Observation data (J2000 epoch)
- Constellation: Coma Berenices
- Right ascension: 12^{h} 10^{m} 18.4^{s}
- Declination: 26° 25′ 54″
- Redshift: 0.021758
- Heliocentric radial velocity: 6523 km/s
- Distance: 300 Mly (93 Mpc)
- Apparent magnitude (V): 13.59

Characteristics
- Type: (R)SAB(s)ab
- Size: ~156,200 ly (47.89 kpc) (estimated)
- Apparent size (V): 1.4′ × 1.3′

Other designations
- UGC 07163, CGCG 158-036, MCG +05-29-028, PGC 038721

= NGC 4146 =

Galaxy in the constellation Coma Berenices

NGC 4146 is a spiral galaxy located 300 million light-years away in the constellation Coma Berenices. It was discovered on April 6, 1785, by astronomer William Herschel. NGC 4146 is a field galaxy and is part of the Coma Supercluster.

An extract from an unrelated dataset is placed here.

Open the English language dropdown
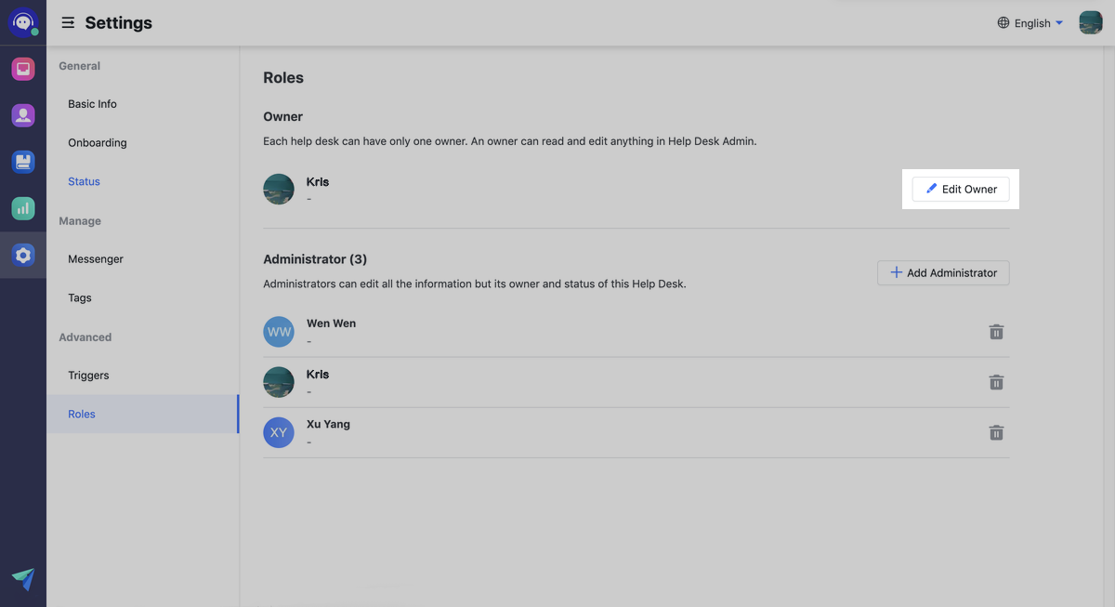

NGC 4146 is a type 2 seyfert galaxy, and is host to a supermassive black hole with an estimated mass of 4.1 × 10^{8} M_{☉}.

==Supernova==
One supernova has been observed in NGC 4146. SN 1963D (type unknown, mag. 15.8) was discovered by Leonida Rosino on January 22, 1963.